• Stored data entries:
------------------------------------------------------------

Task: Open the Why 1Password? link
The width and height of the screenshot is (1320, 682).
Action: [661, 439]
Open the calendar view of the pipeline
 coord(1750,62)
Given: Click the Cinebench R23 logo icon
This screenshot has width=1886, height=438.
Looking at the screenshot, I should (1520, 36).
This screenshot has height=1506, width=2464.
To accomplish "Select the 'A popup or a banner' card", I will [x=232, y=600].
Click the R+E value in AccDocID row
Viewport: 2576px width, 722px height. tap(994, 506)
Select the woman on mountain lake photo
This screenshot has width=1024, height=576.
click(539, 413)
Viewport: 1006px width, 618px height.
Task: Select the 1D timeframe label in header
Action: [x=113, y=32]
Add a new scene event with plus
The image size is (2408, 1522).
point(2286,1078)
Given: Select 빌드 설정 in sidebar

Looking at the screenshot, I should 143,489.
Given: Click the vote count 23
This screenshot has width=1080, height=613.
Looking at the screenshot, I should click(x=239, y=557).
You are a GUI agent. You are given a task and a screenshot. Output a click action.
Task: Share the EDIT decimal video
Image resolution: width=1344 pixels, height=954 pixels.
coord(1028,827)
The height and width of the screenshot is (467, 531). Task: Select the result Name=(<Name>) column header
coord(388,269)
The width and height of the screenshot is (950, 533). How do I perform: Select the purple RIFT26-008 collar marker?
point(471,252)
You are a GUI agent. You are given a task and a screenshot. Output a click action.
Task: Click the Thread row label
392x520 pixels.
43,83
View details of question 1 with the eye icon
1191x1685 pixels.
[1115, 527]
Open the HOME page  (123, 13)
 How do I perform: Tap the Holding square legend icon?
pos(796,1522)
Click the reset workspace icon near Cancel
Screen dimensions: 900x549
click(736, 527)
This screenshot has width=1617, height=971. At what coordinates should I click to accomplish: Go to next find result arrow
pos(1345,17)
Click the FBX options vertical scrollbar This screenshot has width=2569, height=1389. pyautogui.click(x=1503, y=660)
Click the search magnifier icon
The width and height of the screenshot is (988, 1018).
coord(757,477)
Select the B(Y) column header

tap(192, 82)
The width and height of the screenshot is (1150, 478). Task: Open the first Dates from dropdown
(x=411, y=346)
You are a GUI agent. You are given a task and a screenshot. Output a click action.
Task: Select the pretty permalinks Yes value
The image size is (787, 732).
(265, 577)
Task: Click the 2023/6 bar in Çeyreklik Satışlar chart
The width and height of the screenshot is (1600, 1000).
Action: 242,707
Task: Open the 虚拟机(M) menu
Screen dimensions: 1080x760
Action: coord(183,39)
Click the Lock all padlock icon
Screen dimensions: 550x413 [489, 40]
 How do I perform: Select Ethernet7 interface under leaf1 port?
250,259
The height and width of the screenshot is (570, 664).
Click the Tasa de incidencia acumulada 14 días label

------------------------------------------------------------

• Exercise goal:
Can you reproduce all of the lines above word for word?

• The response:
Task: Open the Why 1Password? link
The width and height of the screenshot is (1320, 682).
Action: [661, 439]
Open the calendar view of the pipeline
 coord(1750,62)
Given: Click the Cinebench R23 logo icon
This screenshot has width=1886, height=438.
Looking at the screenshot, I should (1520, 36).
This screenshot has height=1506, width=2464.
To accomplish "Select the 'A popup or a banner' card", I will [x=232, y=600].
Click the R+E value in AccDocID row
Viewport: 2576px width, 722px height. tap(994, 506)
Select the woman on mountain lake photo
This screenshot has width=1024, height=576.
click(539, 413)
Viewport: 1006px width, 618px height.
Task: Select the 1D timeframe label in header
Action: [x=113, y=32]
Add a new scene event with plus
The image size is (2408, 1522).
point(2286,1078)
Given: Select 빌드 설정 in sidebar

Looking at the screenshot, I should 143,489.
Given: Click the vote count 23
This screenshot has width=1080, height=613.
Looking at the screenshot, I should click(x=239, y=557).
You are a GUI agent. You are given a task and a screenshot. Output a click action.
Task: Share the EDIT decimal video
Image resolution: width=1344 pixels, height=954 pixels.
coord(1028,827)
The height and width of the screenshot is (467, 531). Task: Select the result Name=(<Name>) column header
coord(388,269)
The width and height of the screenshot is (950, 533). How do I perform: Select the purple RIFT26-008 collar marker?
point(471,252)
You are a GUI agent. You are given a task and a screenshot. Output a click action.
Task: Click the Thread row label
392x520 pixels.
43,83
View details of question 1 with the eye icon
1191x1685 pixels.
[1115, 527]
Open the HOME page  (123, 13)
 How do I perform: Tap the Holding square legend icon?
pos(796,1522)
Click the reset workspace icon near Cancel
Screen dimensions: 900x549
click(736, 527)
This screenshot has width=1617, height=971. At what coordinates should I click to accomplish: Go to next find result arrow
pos(1345,17)
Click the FBX options vertical scrollbar This screenshot has width=2569, height=1389. pyautogui.click(x=1503, y=660)
Click the search magnifier icon
The width and height of the screenshot is (988, 1018).
coord(757,477)
Select the B(Y) column header

tap(192, 82)
The width and height of the screenshot is (1150, 478). Task: Open the first Dates from dropdown
(x=411, y=346)
You are a GUI agent. You are given a task and a screenshot. Output a click action.
Task: Select the pretty permalinks Yes value
The image size is (787, 732).
(265, 577)
Task: Click the 2023/6 bar in Çeyreklik Satışlar chart
The width and height of the screenshot is (1600, 1000).
Action: 242,707
Task: Open the 虚拟机(M) menu
Screen dimensions: 1080x760
Action: coord(183,39)
Click the Lock all padlock icon
Screen dimensions: 550x413 [489, 40]
 How do I perform: Select Ethernet7 interface under leaf1 port?
250,259
The height and width of the screenshot is (570, 664).
Click the Tasa de incidencia acumulada 14 días label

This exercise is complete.